74 Dès lors que, d’une part, il suffit que l’une des conditions posées à l’article 6, paragraphe 1, du RGPD soit remplie pour qu’un traitement de données à caractère personnel puisse être considéré comme licite, et que, d’autre part, ainsi qu’il a été conclu au point 61 du présent arrêt, la méconnaissance des articles 26 et 30 de ce règlement ne constitue pas un traitement illicite, la prise en compte, par la juridiction de renvoi, de données à caractère personnel qui auraient été traitées par
l’Office fédéral en violation des obligations prévues à ces derniers articles n’est pas subordonnée au consentement de la personne concernée.
75 En conséquence, il convient de répondre à la troisième question que le droit de l’Union doit être interprété en ce sens que, lorsque le responsable du traitement de données à caractère personnel a méconnu les obligations lui incombant en vertu des articles 26 ou 30 du RGPD, la licéité de la prise en compte de telles données par une juridiction nationale n’est pas subordonnée au consentement de la personne concernée.
Sur les dépens
76 La procédure revêtant, à l’égard des parties au principal, le caractère d’un incident soulevé devant la juridiction de renvoi, il appartient à celle-ci de statuer sur les dépens. Les frais exposés pour soumettre des observations à la Cour, autres que ceux desdites parties, ne peuvent faire l’objet d’un remboursement.
Par ces motifs, la Cour (cinquième chambre) dit pour droit :
1) L’article 17, paragraphe 1, sous d), et l’article 18, paragraphe 1, sous b), du règlement (UE) 2016/679 du Parlement européen et du Conseil, du 27 avril 2016, relatif à la protection des personnes physiques à l’égard du traitement des données à caractère personnel et à la libre circulation de ces données, et abrogeant la directive 95/46/CE (règlement général sur la protection des données),
doivent être interprétés en ce sens que :
la méconnaissance, par le responsable du traitement, des obligations prévues aux articles 26 et 30 de ce règlement, relatives, respectivement, à la conclusion d’un accord déterminant la responsabilité conjointe du traitement et à la tenue d’un registre des activités de traitement, ne constitue pas un traitement illicite conférant à la personne concernée un droit à l’effacement ou à la limitation du traitement, dès lors qu’une telle méconnaissance n’implique pas, en tant que telle, une violation
par le responsable du traitement du principe de « responsabilité » tel qu’énoncé à l’article 5, paragraphe 2, dudit règlement, lu conjointement avec l’article 5, paragraphe 1, sous a), et l’article 6, paragraphe 1, premier alinéa, de ce dernier.

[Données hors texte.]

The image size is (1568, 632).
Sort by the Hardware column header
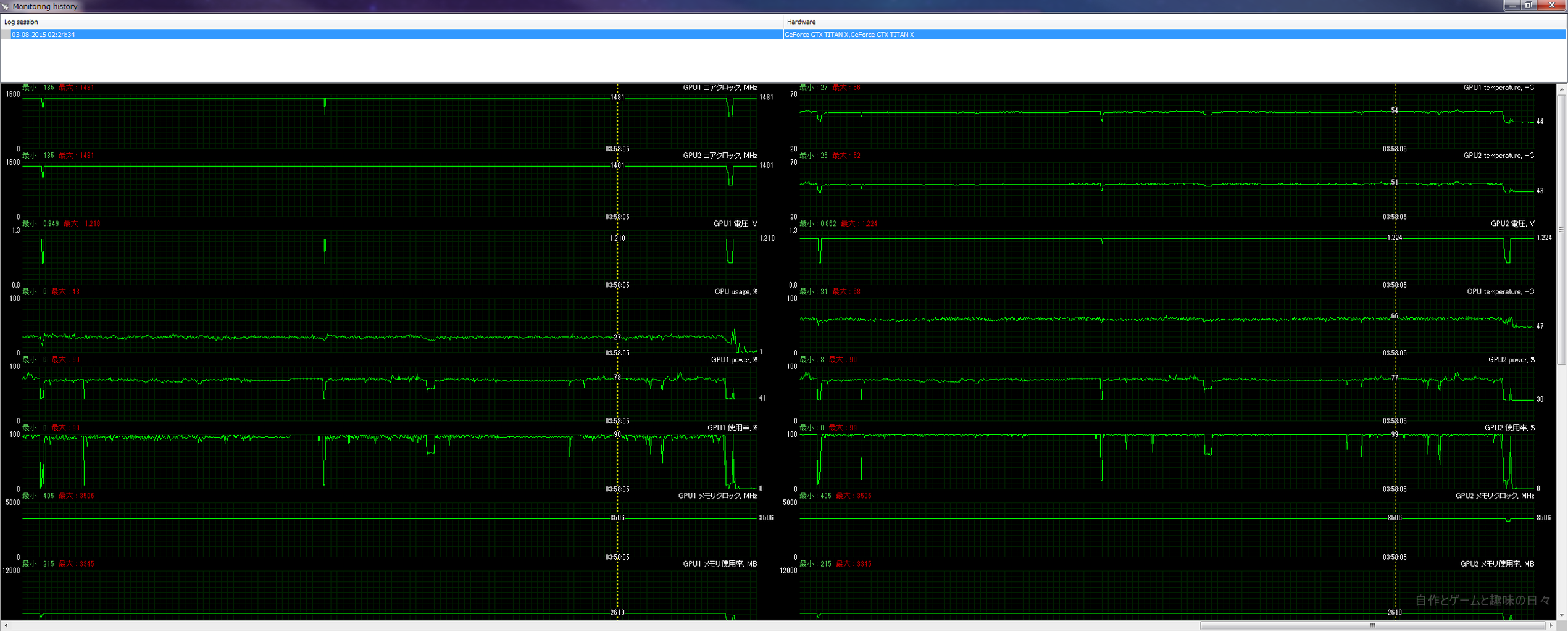point(801,22)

2) Le droit de l’Union doit être interprété en ce sens que, lorsque le responsable du traitement de données à caractère personnel a méconnu les obligations lui incombant en vertu des articles 26 ou 30 du règlement 2016/679, la licéité de la prise en compte de telles données par une juridiction nationale n’est pas subordonnée au consentement de la personne concernée.
Signatures
--------------------------------------------------------------------------------------------------------------------------------------------------------------------------------------------------------------------------------------------------------------------------------------------------------------------------------------------------------------------------------------------------------------------------------------------------------------------------------------------------------------------
( *1 ) Langue de procédure : l’allemand.